Bill The Baptist said:


> It just goes to show that discernment has fallen victim to pragmatism in many areas of the church. I was discussing all the "I've been to heaven" books with my church on a Wednesday night and how Lifeway will sell almost anything to make a buck and several people in the congregation justified this by pointing out that Lifeway gives a large portion of its profits to missions and other Christian endeavors. I responded by saying that Lifeway could make even more money for missions by selling crack cocaine at its stores.
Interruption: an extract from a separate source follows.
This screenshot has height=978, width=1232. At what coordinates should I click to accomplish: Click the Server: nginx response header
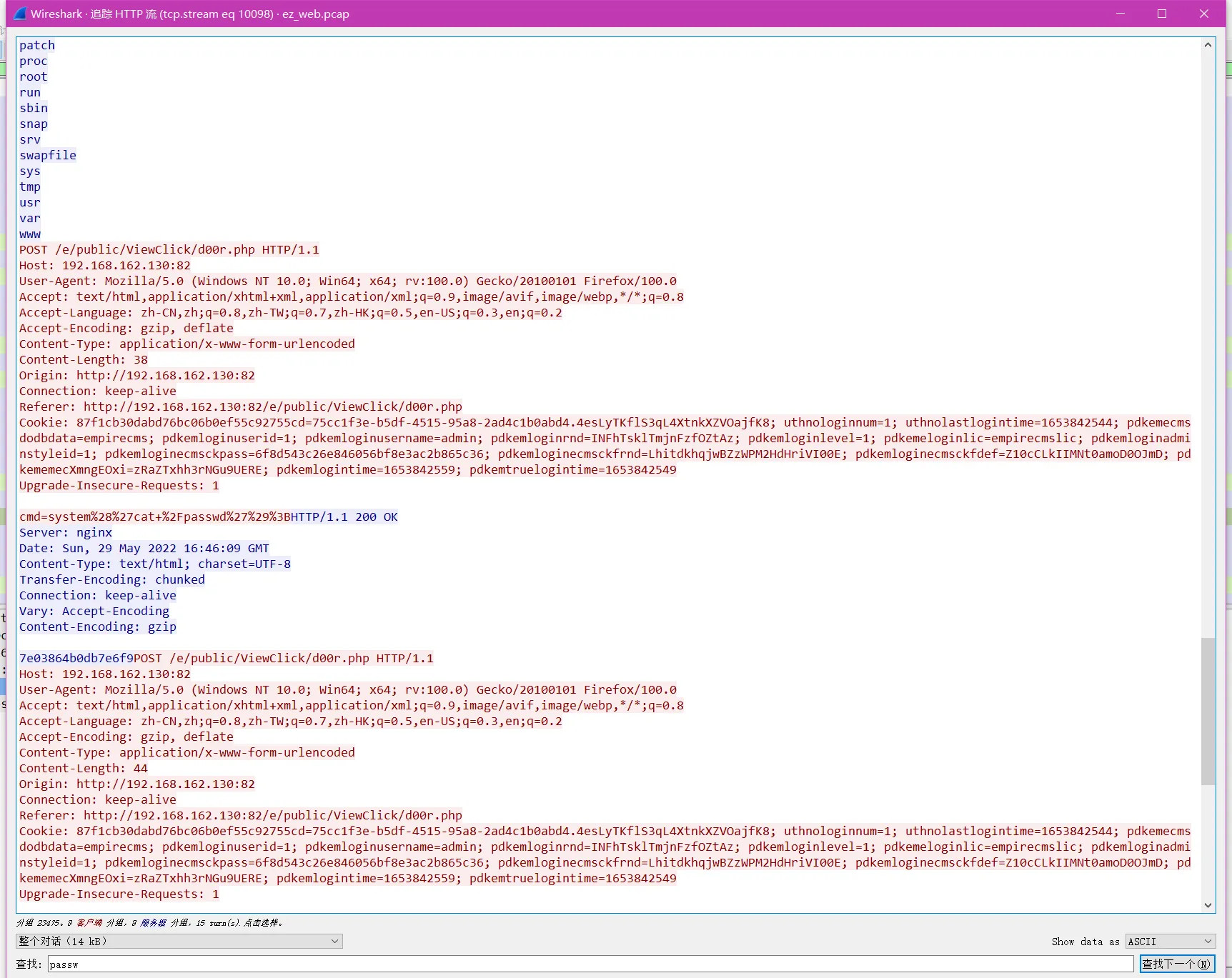tap(66, 532)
The response was silence.


----------



## JP Wallace (Dec 9, 2013)

Shameful.


----------



## SeanPatrickCornell (Dec 9, 2013)

Shameful and, well, completely unsurprising.


----------



## Andres (Dec 9, 2013)

Bill The Baptist said:


> I responded by saying that Lifeway could make even more money for missions by selling crack cocaine at its stores.




 Why you gotta be so mean?


----------



## davdavis (Dec 9, 2013)

It would appear that L. Ron Caner has more lies, (I meant lives) than a cat. The truly amazing thing is that Caner can still find an army of defenders. The magazine SBC today makes this rather odd statement defending Caner


> ",In 2010 Caner was embroiled in controversy when religious bloggers accused him of embellishing his background as a former Muslim turned Christian. _*When those bloggers began uploading videos allegedly of Caner*_, (italics mine) Liberty University formed a committee to investigate the charges. Though the committee found no evidence of Caner deliberately lying, he stepped down as dean, though he continued as a full-time professor until he went to Arlington "


SBC_TODAY
I attempted to post a comment asking them to explain the* videos allegedly of Caner* thing but my comments were not posted.
Since the only 3 comments posted were all lionizing Caner as a "warrior", I guess mine was one of many that went down the memory hole.

David Davis
PCA Montgomery, Al
Dave,s Ravings: L. Ron Caners saga of Lies Continues

“You must pay for everything in this world one way and another. There is nothing free except the Grace of God. You cannot earn that or deserve it.” 
― Charles Portis, True Grit


----------



## SolaSaint (Dec 9, 2013)

I already heard Dr. James White is now building a new underground bunker at Brewton Parker.


----------



## Unoriginalname (Dec 9, 2013)

I think it was Steve Hays who said arguably you could say Caner profited off 9/11 in that he sold a false sensationalist story about Is*** to a post 9/11 church paranoid about the next attack.


----------



## JonathanHunt (Dec 10, 2013)

It is shameful, that is all we can say. It seems that integrity is something which is only required of other people.


----------



## reaganmarsh (Dec 10, 2013)

He is something of a hero to several ministers in our local Association. I've yet to determine why. But it makes it very difficult to address the matter. If he is dishonest, as it appears he is, then he should have been removed from the ministry altogether.


----------



## Bill The Baptist (Dec 10, 2013)

> reaganmarsh said:
> 
> 
> > He is something of a hero to several ministers in our local Association. I've yet to determine why. But it makes it very difficult to address the matter. If he is dishonest, as it appears he is, then he should have been removed from the ministry altogether.
> ...



Even though they refused to acknowledge that he was guilty, at least Liberty had the good sense to send him packing. I'm not sure how this relates to ecclesiology, are not Presbyterian colleges also free to hire whomever they choose?


----------



## Edward (Dec 10, 2013)

> and -if it is- then it should not be free to hire whomever it chooses apart from vetting and approval of Presbytery.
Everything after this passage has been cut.